All this is really only necessary once you start hitting network performance issues though. You should monitor outgoing/incoming kb/s via shift+(f5 I think?) may be shift +f3 or something else
Don’t be afraid of sending data to the server very often. I have each client send their joint data to the server every 0.3 seconds, and on top of that, I send data every time they shoot their gun (up to every 0.05 seconds). The amount of data I send is very minimal, so this will never be the bottleneck in my network.
You can optimise this by sending as little data as possible. For example, I update my characters arm joints on other clients, based on the characters look vector. Rather than sending the look vector to all other clients and having them calculate the joint angle themselves, I calculate the angle that needs to be sent on the sending client. and send that angle instead. This is a very minor decrease in data, but optimisations like that become important when you have large amounts of data to send. If you ever have crazy stuff (like needing to send a large table for a players save) you can optimise further by only sending data for specific values when those specific values change, rather than the whole thing at once (not necessary).
Bottom line: no; there is nothing wrong with frequent remote usage, but be mindful of the unnecessary data you’re sending.
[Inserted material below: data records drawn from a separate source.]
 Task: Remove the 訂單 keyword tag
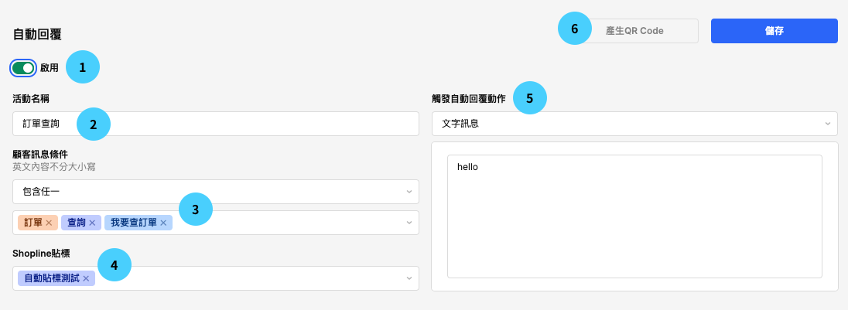[x=49, y=223]
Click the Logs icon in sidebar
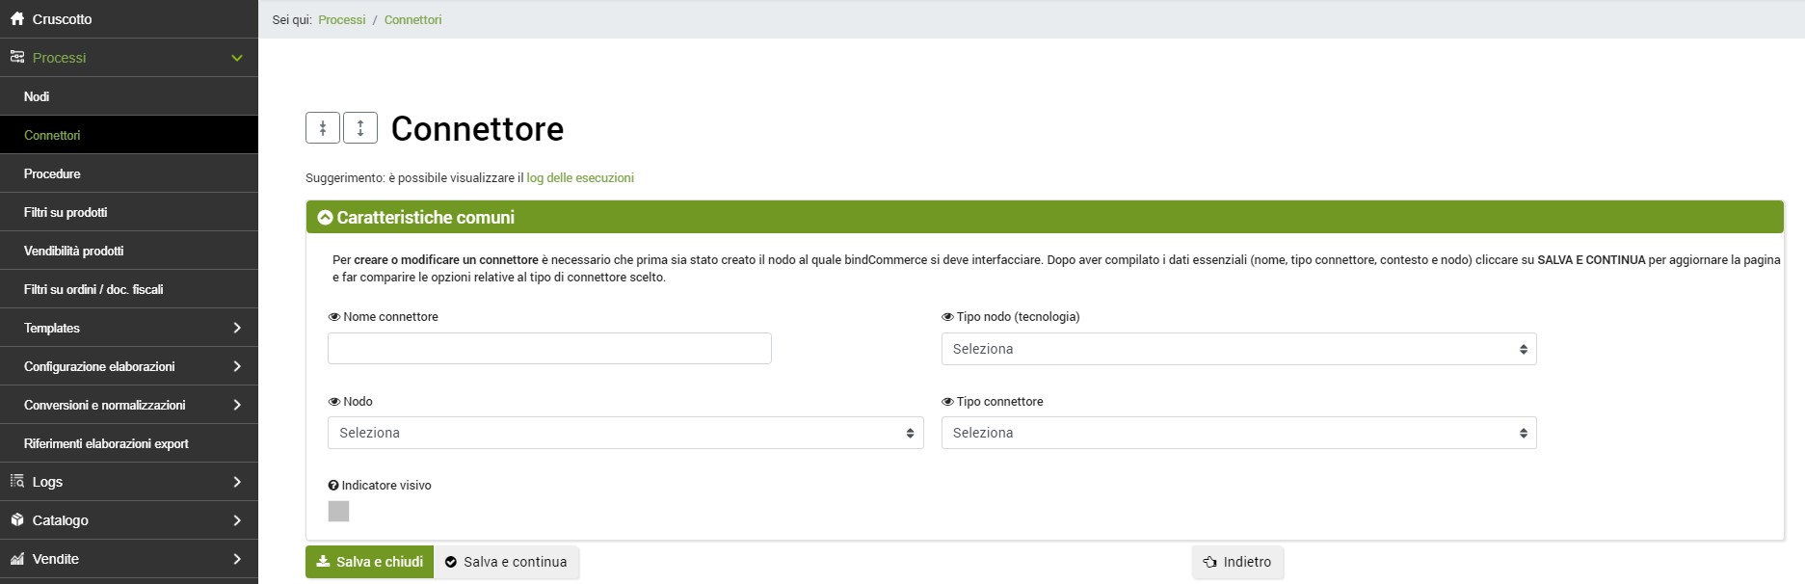Viewport: 1805px width, 584px height. [x=17, y=482]
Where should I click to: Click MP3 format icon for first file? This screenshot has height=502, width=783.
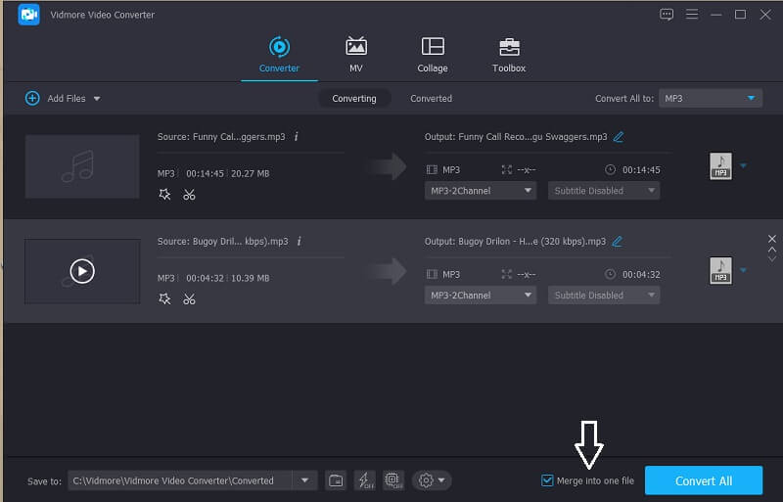720,166
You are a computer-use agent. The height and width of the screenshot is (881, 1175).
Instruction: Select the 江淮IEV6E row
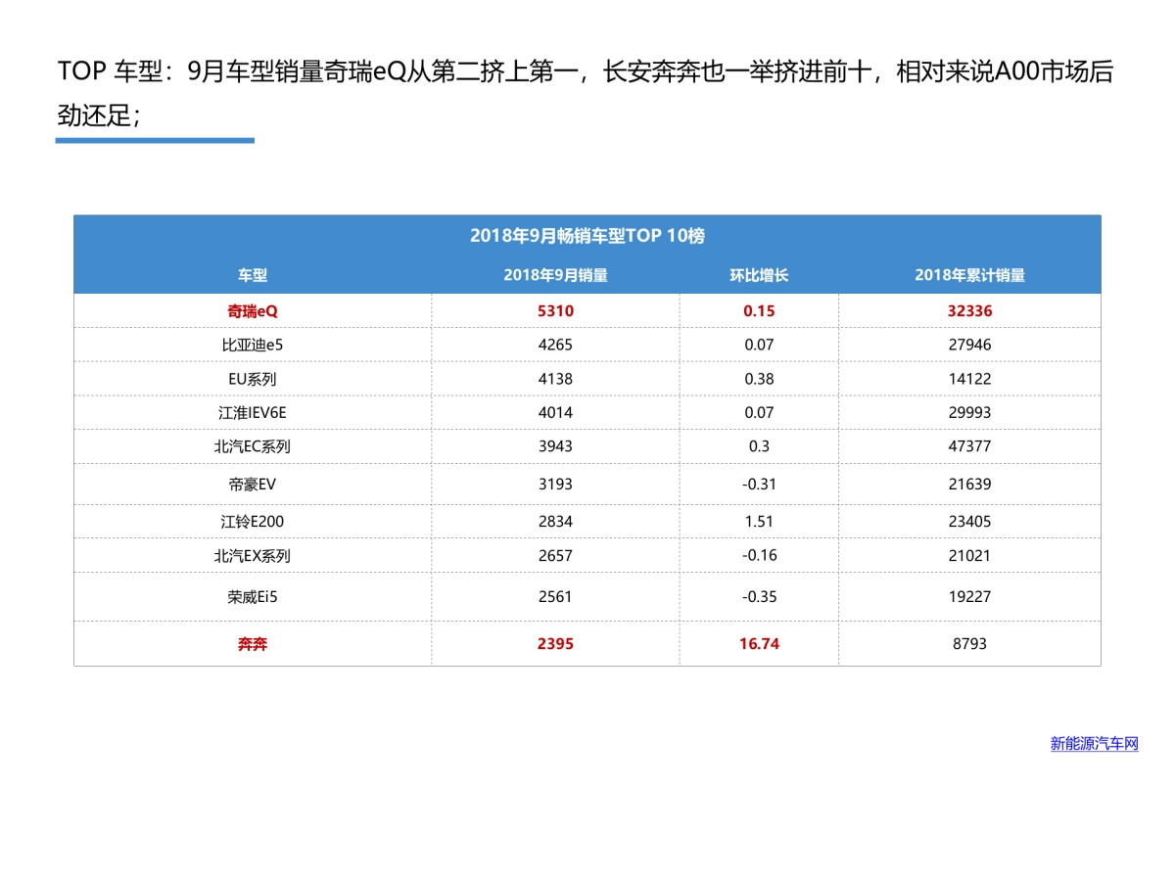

For your use case, instead make sure the network ownership of the ship is assigned to the player flying it, and then you can manipulate any physics etc locally for instant feedback to that client + automatic replication
Also: these posts about “hacks” to overcome replication by “not sending data” to the server are silly. How do you think your Roblox client gets any information from the server at all? It has to be sent, creating a part or something weird like that is not reducing the data. Coming up with convoluted “solutions” to avoid using remotes is bad network design, and you’ll probably just end up sending more data than if you hadn’t tried to hack it.